We’ve all been warned about the dangers of the bring-your-own-device (BYOD) phenomenon – employees are using their personal devices for work, and with those personal devices come their own apps for storage and productivity.
But while we might think this “shadow IT” is limited to people who aren’t in IT or business, actually, it’s not – about 84 per cent of IT employees are using apps that aren’t formal software-as-a-service (SaaS) applications, according to a new survey from McAfee Inc. and market researcher Stratecast.
In a study of about 300 IT employees and 300 line of business (LoB) employees at enterprise-sized organizations in North America, the U.K., Australia, and New Zealand, researchers found about 65 per cent of these IT employees were using between one to five apps that weren’t part of their approved SaaS apps, while another 17 per cent had six to 10 of these apps on hand. Two per cent had anywhere between 11 to 19 going at any given time. And the LoB respondents didn’t fare much better – 76 per cent were using one to five unapproved apps for work.
It’s not as though these respondents were using these in secret, either, quickly flipping to a different screen every time their bosses walked by. Researchers found the average company uses about 20 SaaS applications regularly, with seven or more of these apps being non-approved ones. That means these are apps that employees buy and use, without getting any extra oversight.
What this says is that despite knowing the dangers, IT and LoB employees find it hard to resist apps that are easy to access, easy to run, and best of all – free. Using these “shadow IT” applications becomes widespread, especially among IT administrators.
“IT users are even more likely than LoB users to adopt non-approved SaaS. Furthermore, IT employees use a higher number of non-approved SaaS applications than LoB. It appears that, in acting as the guardian of corporate technology, the IT department considers itself exempt,” researchers wrote in their survey report.
“Stratecast suspects that this is a case of IT employees’ overconfidence in their ability to assess risks, as well as their greater familiarity with a range of SaaS solutions. Like parents who down a latte and doughnut while admonishing their children to eat a healthy breakfast, it may be a case of “do as I say, not as I do.'”
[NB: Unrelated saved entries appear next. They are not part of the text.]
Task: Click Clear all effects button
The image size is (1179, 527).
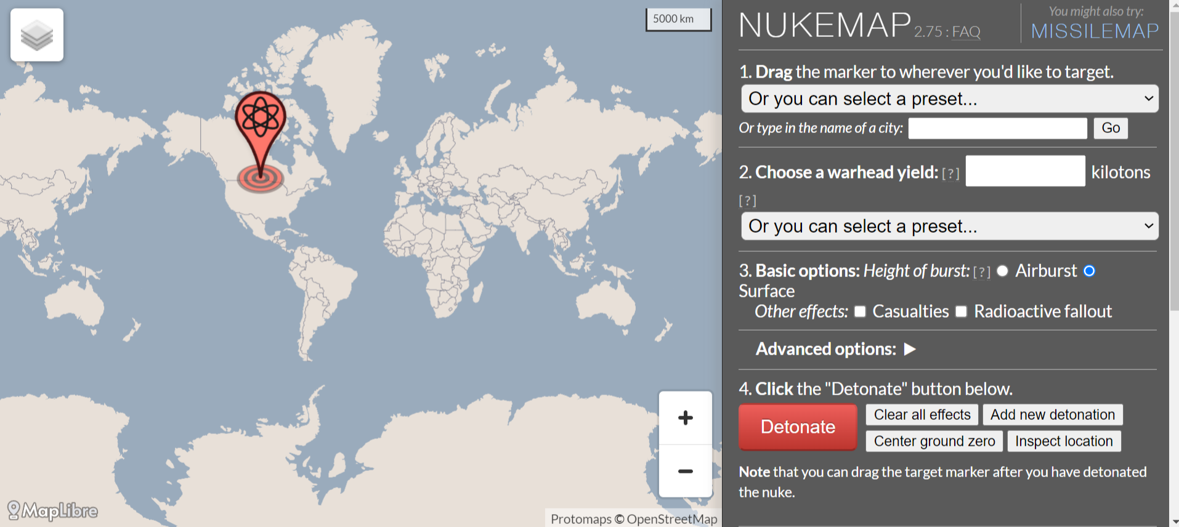Action: (922, 415)
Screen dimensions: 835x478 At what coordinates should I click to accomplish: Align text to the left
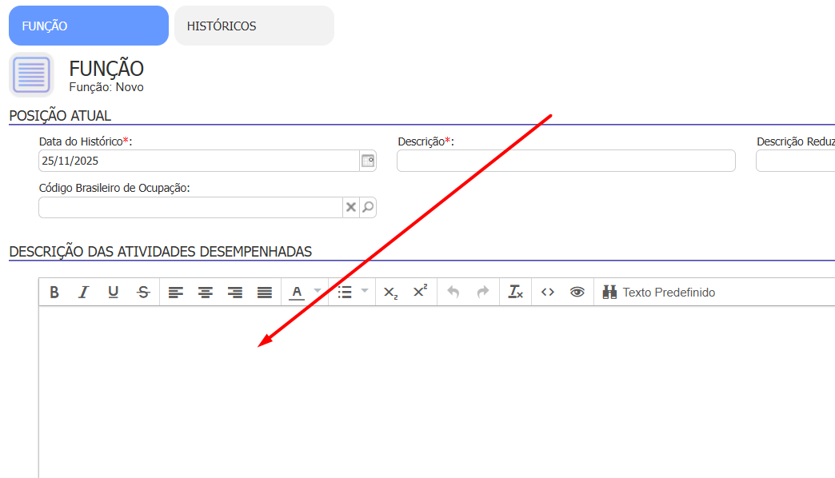coord(176,293)
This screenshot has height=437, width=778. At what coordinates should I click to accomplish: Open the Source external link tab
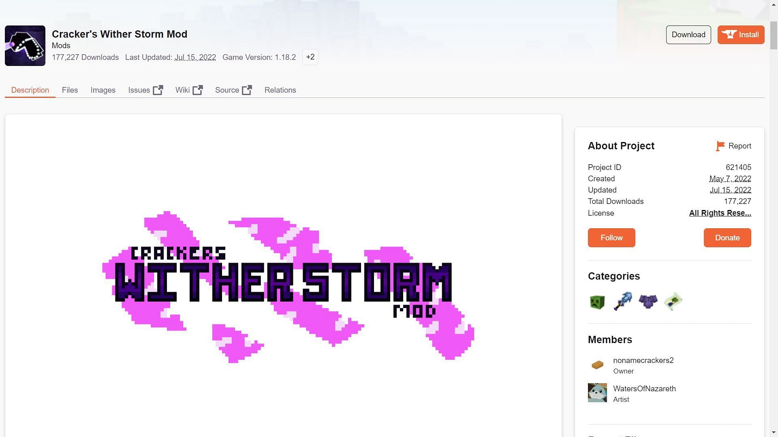(233, 90)
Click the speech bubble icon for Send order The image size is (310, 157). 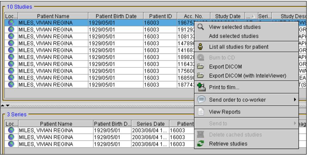(201, 100)
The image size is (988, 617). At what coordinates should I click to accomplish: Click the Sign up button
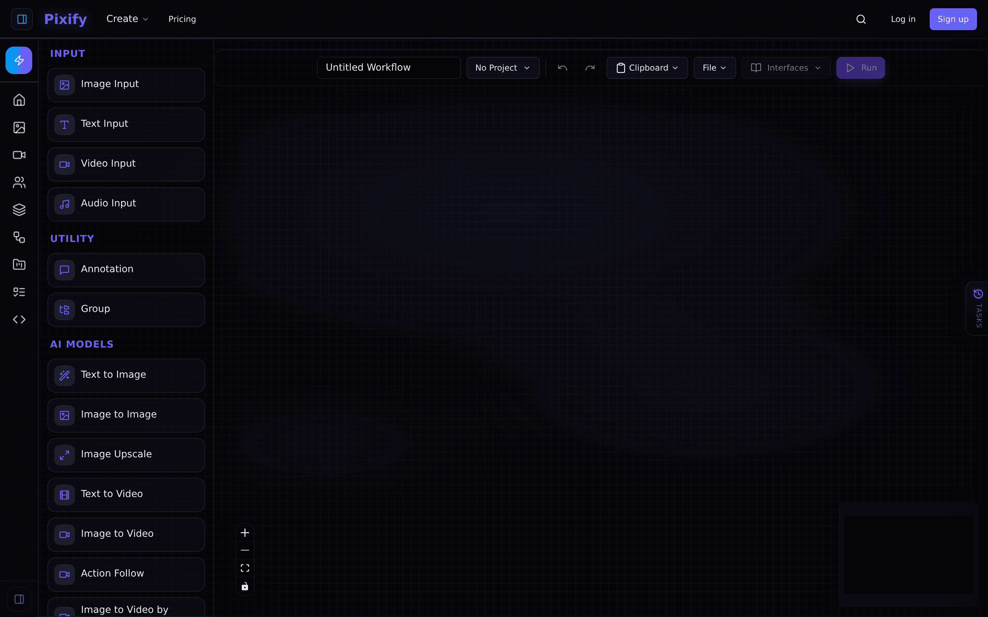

Researchers also noted that if businesses want to make changes, they have to make sure the IT department is on board. As IT administrators are the ones who have access to all of the company’s tools and administrative rights, they need to agree on the policies that companies put in place.
For businesses concerned about the security of their systems, it may also be worth communicating those policies more often, researchers suggested. In explaining their organizations’ SaaS policies, IT employees and LoB employees seemed to all have different answers. Just around a quarter of respondents listed one of the survey’s choices as their organization’s official policy – meaning it’s possible people aren’t sure what their policy really is.
And when researchers asked respondents why they turned to unapproved applications to do work, about 49 per cent of LoB employees and 42 per cent of IT employees said they’re just more familiar with the ones they’re using, even if they’re not approved.
In their mind, this makes them more productive – something a company can’t exactly frown upon. It may come down to listening to employees and giving them what they want, or finding better alternatives.